§ **EXCERPT PROVIDED**:
========================

10. Governing Law. The formation, construction, interpretation, and enforceability of your contract
with Company as set forth in this Brand Ambassador Agreement shall be governed by the laws of the
State of Georgia, United States of America, without giving effect to any choice of law rule that would
cause the application of laws of any jurisdiction other than the laws of the State of Georgia, except that
the Federal Arbitration Act shall govern the Dispute Resolution provision of this Agreement and in the
Company Policies and Procedures, without giving effect to any state law to the contrary. If any
provision contained herein is found by a court of competent jurisdiction or an arbitrator or arbitral
panel to be invalid, illegal or unenforceable in any respect, such provision shall be ineffective, but shall
not in any way invalidate or otherwise affect any other provision.


Louisiana residents: Notwithstanding the foregoing, venue and jurisdiction for any claims or disputes
arising under or relating to this Brand Ambassador Agreement brought by residents of Louisiana shall
be established pursuant to Louisiana law.

========================

§ **TASK 1**: Write out the governing law clause from "10. Governing Law." to "any other provision.".

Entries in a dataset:

========================

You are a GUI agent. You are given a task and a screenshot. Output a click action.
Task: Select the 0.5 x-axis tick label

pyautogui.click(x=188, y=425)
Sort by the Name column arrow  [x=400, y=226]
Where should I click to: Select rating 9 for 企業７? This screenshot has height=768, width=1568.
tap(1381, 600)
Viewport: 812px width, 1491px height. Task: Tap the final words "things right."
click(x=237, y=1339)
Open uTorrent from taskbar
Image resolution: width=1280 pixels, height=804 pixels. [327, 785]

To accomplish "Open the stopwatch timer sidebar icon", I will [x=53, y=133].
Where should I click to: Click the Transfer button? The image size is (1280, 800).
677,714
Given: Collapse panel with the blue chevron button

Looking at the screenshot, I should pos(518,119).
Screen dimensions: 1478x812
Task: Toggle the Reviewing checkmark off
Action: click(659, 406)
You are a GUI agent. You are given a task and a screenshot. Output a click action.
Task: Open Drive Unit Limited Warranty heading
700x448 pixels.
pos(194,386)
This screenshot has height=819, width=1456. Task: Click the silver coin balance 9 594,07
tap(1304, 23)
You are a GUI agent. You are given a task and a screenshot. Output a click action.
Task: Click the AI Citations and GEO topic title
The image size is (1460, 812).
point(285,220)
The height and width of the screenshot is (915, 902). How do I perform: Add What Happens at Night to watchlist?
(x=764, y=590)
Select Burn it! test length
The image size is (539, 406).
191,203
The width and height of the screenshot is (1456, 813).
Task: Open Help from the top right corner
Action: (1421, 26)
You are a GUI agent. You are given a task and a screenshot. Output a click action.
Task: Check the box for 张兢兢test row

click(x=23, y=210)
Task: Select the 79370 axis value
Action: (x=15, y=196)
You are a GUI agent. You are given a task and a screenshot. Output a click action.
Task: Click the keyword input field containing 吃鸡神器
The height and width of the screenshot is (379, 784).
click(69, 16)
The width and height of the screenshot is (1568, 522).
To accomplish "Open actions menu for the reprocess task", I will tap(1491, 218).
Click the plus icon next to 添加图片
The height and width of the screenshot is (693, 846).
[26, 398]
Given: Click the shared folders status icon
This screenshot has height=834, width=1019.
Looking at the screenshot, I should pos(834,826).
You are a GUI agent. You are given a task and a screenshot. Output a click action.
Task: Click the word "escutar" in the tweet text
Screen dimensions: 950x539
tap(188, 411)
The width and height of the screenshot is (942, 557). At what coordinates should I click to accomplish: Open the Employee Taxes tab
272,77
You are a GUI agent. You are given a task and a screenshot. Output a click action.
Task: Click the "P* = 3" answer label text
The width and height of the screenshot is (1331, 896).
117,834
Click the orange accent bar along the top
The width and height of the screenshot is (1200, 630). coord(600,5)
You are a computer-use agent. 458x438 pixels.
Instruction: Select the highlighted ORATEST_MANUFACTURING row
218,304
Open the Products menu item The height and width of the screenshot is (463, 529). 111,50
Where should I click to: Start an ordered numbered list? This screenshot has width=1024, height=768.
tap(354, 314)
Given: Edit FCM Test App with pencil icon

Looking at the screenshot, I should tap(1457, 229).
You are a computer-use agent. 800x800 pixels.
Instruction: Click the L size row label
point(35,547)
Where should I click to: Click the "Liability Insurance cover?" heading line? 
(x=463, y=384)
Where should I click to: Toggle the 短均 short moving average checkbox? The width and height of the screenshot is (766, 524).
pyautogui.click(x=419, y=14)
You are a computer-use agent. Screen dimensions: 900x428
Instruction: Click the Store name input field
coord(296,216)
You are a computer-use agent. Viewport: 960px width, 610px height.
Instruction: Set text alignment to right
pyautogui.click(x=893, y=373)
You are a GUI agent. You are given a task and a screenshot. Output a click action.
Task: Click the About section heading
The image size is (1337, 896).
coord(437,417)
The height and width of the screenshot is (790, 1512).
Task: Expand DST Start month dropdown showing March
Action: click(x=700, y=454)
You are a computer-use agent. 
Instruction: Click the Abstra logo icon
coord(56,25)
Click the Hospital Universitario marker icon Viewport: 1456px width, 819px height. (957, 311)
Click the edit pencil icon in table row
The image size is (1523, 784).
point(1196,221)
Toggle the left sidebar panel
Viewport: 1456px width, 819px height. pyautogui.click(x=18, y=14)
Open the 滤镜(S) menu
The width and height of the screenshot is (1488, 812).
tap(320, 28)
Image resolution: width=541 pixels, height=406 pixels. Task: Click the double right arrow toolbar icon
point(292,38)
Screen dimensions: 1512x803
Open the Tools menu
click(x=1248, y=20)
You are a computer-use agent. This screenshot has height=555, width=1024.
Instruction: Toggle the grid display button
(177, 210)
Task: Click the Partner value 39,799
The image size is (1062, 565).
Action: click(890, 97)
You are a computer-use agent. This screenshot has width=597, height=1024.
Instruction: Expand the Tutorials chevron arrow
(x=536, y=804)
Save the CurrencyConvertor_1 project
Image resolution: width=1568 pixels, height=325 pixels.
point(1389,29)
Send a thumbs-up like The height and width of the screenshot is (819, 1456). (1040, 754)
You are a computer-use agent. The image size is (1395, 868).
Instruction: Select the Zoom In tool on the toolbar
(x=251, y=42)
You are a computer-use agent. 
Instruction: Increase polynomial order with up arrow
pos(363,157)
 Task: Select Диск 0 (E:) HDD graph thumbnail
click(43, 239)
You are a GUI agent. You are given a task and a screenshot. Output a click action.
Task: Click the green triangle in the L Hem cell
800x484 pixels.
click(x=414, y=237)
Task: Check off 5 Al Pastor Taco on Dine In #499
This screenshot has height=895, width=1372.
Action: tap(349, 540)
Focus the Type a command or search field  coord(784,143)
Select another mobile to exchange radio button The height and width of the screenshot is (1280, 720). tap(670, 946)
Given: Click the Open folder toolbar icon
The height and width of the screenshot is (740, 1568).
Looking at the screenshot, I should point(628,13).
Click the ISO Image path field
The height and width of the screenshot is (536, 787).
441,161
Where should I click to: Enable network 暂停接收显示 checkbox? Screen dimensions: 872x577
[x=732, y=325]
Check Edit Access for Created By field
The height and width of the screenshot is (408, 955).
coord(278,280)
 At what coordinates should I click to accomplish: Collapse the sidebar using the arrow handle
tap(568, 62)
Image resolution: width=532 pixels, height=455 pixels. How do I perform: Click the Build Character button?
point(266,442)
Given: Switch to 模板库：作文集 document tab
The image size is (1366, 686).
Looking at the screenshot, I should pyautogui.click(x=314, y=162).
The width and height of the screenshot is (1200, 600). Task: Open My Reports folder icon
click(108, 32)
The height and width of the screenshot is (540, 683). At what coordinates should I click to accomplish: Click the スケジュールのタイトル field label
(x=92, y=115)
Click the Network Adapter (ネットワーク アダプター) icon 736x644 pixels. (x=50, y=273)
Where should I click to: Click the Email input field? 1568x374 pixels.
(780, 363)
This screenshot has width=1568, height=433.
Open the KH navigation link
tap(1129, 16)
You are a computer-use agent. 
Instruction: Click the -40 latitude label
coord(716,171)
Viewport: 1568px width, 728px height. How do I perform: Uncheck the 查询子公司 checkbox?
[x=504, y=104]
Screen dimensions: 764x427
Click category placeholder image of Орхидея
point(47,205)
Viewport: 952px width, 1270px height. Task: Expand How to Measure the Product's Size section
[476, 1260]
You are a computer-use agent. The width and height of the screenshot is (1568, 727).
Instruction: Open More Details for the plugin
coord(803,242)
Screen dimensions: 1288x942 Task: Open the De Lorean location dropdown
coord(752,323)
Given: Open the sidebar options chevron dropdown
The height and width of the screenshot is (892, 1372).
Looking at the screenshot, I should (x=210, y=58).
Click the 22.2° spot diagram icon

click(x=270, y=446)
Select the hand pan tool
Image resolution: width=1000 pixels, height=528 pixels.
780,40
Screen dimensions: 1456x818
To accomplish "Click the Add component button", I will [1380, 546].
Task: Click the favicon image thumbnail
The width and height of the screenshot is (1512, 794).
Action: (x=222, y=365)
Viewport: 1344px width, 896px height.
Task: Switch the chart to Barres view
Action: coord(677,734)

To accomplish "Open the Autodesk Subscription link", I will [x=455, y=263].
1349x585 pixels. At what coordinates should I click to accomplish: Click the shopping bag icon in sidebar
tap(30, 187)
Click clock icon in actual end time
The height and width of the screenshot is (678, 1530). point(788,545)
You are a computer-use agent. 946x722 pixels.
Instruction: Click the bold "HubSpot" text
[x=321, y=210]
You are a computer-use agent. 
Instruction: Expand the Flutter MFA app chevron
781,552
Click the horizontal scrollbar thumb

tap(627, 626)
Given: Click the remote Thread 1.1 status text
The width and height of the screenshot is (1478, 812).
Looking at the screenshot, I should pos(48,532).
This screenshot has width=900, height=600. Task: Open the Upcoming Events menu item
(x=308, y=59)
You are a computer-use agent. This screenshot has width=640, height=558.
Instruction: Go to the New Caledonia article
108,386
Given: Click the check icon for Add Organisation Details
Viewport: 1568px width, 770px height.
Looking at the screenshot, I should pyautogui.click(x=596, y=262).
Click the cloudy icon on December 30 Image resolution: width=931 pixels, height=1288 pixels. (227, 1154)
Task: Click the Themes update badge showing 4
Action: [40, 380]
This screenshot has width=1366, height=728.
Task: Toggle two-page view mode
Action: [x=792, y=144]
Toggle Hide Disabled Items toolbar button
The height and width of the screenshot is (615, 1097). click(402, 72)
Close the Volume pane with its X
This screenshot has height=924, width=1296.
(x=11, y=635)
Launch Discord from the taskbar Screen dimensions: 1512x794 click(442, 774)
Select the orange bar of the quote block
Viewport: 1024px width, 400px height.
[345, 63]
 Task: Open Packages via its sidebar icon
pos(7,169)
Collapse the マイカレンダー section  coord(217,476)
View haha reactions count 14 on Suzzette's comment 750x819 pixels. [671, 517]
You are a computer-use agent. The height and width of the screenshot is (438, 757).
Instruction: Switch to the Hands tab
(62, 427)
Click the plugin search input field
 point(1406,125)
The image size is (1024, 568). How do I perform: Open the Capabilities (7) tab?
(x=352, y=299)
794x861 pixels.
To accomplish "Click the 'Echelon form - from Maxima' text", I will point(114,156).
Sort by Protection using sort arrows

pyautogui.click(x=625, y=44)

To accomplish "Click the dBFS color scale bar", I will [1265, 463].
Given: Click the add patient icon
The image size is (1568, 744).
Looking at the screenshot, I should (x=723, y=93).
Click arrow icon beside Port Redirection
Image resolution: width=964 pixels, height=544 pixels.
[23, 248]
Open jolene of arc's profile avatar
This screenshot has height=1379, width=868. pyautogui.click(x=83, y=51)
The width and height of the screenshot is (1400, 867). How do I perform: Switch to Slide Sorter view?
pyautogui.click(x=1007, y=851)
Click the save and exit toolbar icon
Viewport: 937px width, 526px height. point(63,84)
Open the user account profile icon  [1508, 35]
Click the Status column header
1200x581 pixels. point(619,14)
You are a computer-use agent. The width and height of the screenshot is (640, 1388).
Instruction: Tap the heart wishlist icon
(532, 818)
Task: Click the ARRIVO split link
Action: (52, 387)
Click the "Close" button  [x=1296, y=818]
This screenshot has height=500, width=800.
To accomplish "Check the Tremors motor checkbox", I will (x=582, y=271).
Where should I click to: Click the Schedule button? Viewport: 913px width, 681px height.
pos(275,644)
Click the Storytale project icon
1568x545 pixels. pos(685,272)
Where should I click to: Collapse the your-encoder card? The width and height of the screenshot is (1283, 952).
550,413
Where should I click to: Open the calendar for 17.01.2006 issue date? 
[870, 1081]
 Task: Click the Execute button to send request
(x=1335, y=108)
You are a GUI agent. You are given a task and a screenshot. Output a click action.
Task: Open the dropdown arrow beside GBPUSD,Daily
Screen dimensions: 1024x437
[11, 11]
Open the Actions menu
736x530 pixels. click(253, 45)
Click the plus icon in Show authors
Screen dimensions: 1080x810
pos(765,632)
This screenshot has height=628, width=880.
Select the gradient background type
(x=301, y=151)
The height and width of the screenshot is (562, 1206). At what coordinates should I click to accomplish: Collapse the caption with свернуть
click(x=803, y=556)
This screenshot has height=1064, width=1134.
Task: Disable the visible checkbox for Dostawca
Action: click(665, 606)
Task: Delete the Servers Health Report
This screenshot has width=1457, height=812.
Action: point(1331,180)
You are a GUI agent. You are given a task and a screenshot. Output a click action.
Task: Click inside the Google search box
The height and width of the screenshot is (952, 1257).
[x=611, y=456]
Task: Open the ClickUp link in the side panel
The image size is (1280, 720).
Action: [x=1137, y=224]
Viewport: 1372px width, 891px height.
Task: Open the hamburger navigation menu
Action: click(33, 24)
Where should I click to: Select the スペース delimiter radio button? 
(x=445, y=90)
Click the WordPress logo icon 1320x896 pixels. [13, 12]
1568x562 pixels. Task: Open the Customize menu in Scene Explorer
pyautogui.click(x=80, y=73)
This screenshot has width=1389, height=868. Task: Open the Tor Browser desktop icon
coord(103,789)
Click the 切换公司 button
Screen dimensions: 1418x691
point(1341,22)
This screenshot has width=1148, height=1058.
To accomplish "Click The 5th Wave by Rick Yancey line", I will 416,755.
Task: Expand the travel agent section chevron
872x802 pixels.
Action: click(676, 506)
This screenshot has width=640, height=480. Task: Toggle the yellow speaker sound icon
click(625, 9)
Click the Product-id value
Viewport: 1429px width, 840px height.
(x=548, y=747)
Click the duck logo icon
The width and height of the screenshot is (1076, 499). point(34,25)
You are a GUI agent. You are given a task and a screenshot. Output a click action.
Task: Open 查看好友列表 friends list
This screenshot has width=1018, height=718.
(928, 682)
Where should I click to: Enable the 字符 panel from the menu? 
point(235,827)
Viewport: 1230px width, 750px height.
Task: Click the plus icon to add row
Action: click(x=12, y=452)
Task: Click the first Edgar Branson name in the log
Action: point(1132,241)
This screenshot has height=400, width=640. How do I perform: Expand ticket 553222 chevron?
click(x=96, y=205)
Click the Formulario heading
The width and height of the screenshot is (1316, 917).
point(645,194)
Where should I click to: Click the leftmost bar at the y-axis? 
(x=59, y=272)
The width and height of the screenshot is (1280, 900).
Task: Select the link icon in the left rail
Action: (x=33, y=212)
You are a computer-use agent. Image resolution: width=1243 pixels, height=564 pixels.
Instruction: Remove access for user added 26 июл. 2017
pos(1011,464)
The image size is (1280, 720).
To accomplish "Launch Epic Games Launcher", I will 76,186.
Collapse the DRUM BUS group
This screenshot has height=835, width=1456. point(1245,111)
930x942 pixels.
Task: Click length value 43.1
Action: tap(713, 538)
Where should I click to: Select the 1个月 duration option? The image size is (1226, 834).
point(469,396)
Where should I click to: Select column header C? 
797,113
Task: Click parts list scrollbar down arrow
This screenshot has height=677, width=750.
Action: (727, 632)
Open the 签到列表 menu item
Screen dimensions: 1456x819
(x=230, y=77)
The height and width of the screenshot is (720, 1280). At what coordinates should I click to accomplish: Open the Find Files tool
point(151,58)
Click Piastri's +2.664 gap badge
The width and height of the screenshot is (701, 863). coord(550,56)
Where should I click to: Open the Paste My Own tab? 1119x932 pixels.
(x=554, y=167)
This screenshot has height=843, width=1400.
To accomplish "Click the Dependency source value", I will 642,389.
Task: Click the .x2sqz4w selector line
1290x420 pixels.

========================

§ **TASK 2**: Lay out the entries from the line with "Click the Network" to the line with "coord(803,242)" as a JSON list of strings, one string per line, with blank lines omitted.

§ **RIGHT ANSWER 1**:
10. Governing Law. The formation, construction, interpretation, and enforceability of your contract
with Company as set forth in this Brand Ambassador Agreement shall be governed by the laws of the
State of Georgia, United States of America, without giving effect to any choice of law rule that would
cause the application of laws of any jurisdiction other than the laws of the State of Georgia, except that
the Federal Arbitration Act shall govern the Dispute Resolution provision of this Agreement and in the
Company Policies and Procedures, without giving effect to any state law to the contrary. If any
provision contained herein is found by a court of competent jurisdiction or an arbitrator or arbitral
panel to be invalid, illegal or unenforceable in any respect, such provision shall be ineffective, but shall
not in any way invalidate or otherwise affect any other provision.

§ **RIGHT ANSWER 2**:
[
  "Click the Network Adapter (ネットワーク アダプター) icon 736x644 pixels. (x=50, y=273)",
  "Where should I click to: Click the Email input field? 1568x374 pixels.",
  "(780, 363)",
  "This screenshot has width=1568, height=433.",
  "Open the KH navigation link",
  "tap(1129, 16)",
  "You are a computer-use agent. ",
  "Instruction: Click the -40 latitude label",
  "coord(716,171)",
  "Viewport: 1568px width, 728px height. How do I perform: Uncheck the 查询子公司 checkbox?",
  "[x=504, y=104]",
  "Screen dimensions: 764x427",
  "Click category placeholder image of Орхидея",
  "point(47,205)",
  "Viewport: 952px width, 1270px height. Task: Expand How to Measure the Product's Size section",
  "[476, 1260]",
  "You are a computer-use agent. The width and height of the screenshot is (1568, 727).",
  "Instruction: Open More Details for the plugin",
  "coord(803,242)"
]